More than any single magisterial district race, the contest for Loudoun's first at-large board chairman next year will hinge on the tensions between the increasingly urbanized eastern half of the county and the still-rural west, some political activists say.
"It can be a political kamikaze seat," said Al Sitterson, the chairman of the Democratic Committee. The winner of that race may have to anger either the eastern half of the county or the western half and may have trouble building consensus on the board, Sitterson said.
The draft General Plan for land use would continue to funnel development to the east and preserve open space in the west. Some western Loudoun residents and officials say they are concerned that the intensified concentration of population, jobs, roads and other public facilities will come at the expense of projects they seek in their districts.
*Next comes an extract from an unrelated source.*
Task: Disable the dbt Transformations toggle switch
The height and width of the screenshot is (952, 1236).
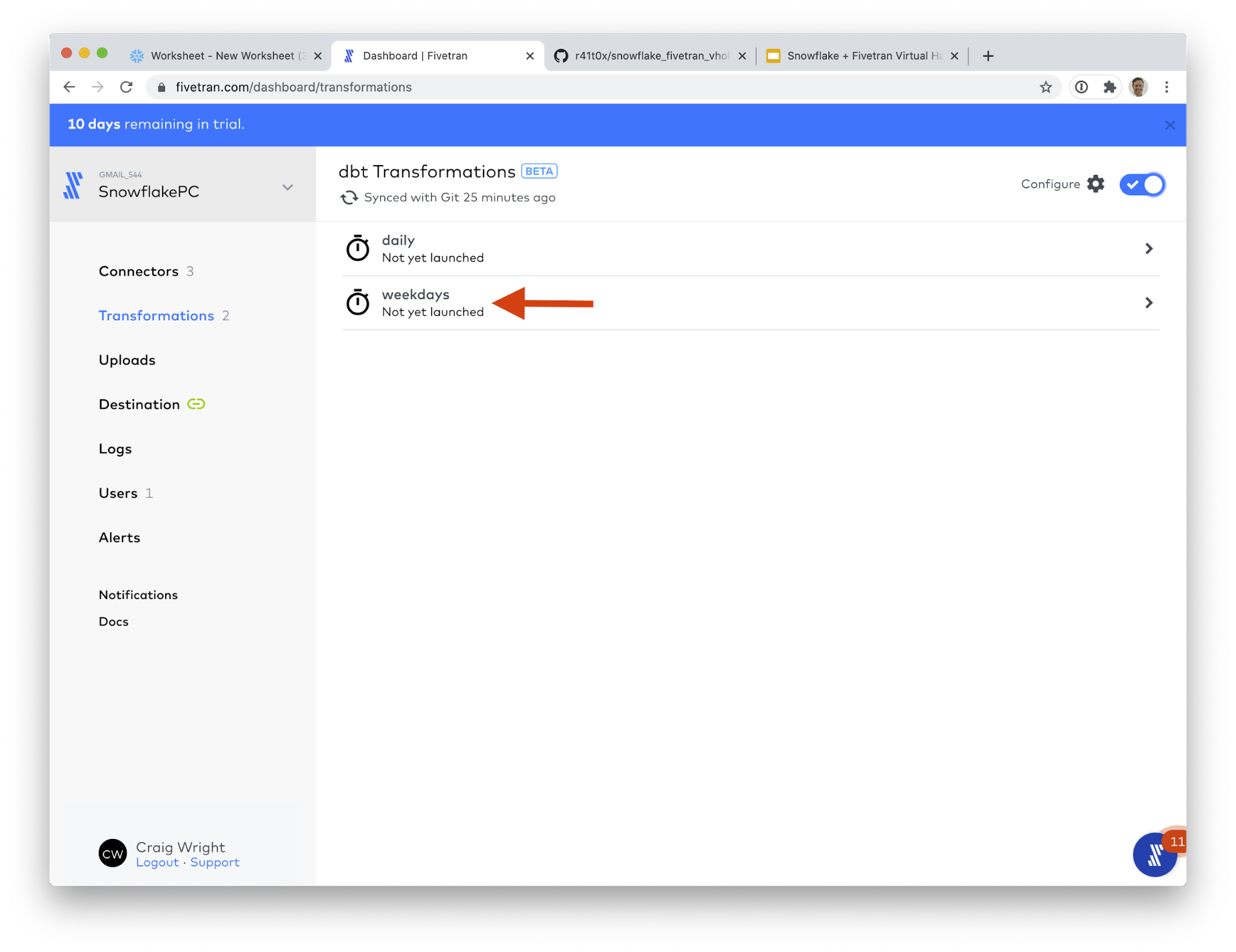Action: click(x=1141, y=184)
That sentiment was a factor in the decision by Brown to criticize two fellow Democrats on the Board of Supervisors, Chairman Betty W. Tatum (Guilford) and Vice Chairman Charles A. Bos (Leesburg), as well as top staff members, for their handling of the talks with United Airlines.
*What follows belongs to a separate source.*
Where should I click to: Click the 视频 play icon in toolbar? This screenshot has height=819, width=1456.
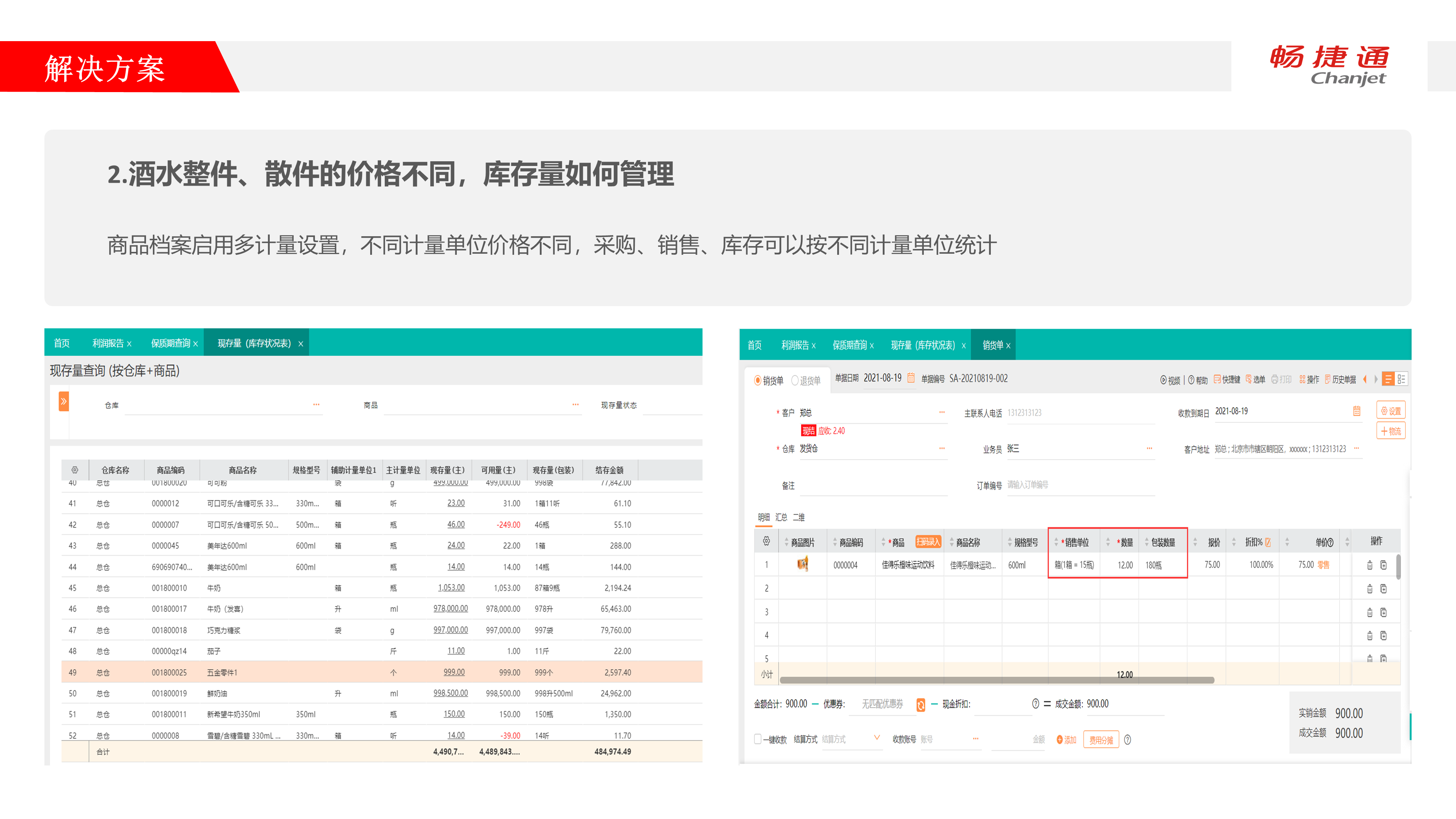click(x=1163, y=380)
Republicans said the referendum on the at-large chairman and the strong showing by Zurn indicate that the voters are unhappy with the current Loudoun leadership. Democratic chief Sitterson responded, "I don't see any terrible trend," adding that the message may be that "the county doesn't do a good job informing people how their money is spent."
Redistricting will be done before the next Board of Supervisors election, and the primary contests could be as late as September, so many of the elements that will shape the November 1991 county board contests will develop in coming months, political activists say. However, the record of the current board on taxes, spending, land use and many other issues can be expected to be debated strongly, they said.
Loudoun Republican Committee Chairman William Mims attributed Zurn's strong showing to the candidate's hard work, the party's strong organization and "the right issues at the right time." Zurn won 73 percent of the vote.
"It was a disaster," conceded Democrat Smith, who said he plans to become "a citizen community activist." Zurn said he hopes to be sworn in on Monday.
The parimutuel betting initiative does not legalize betting on horses in Loudoun. The Morven Park races or any other organization wanting to run such wagering must first get a license from the Virginia Racing Commission, and the commission has yet to complete its work on regulations for the industry.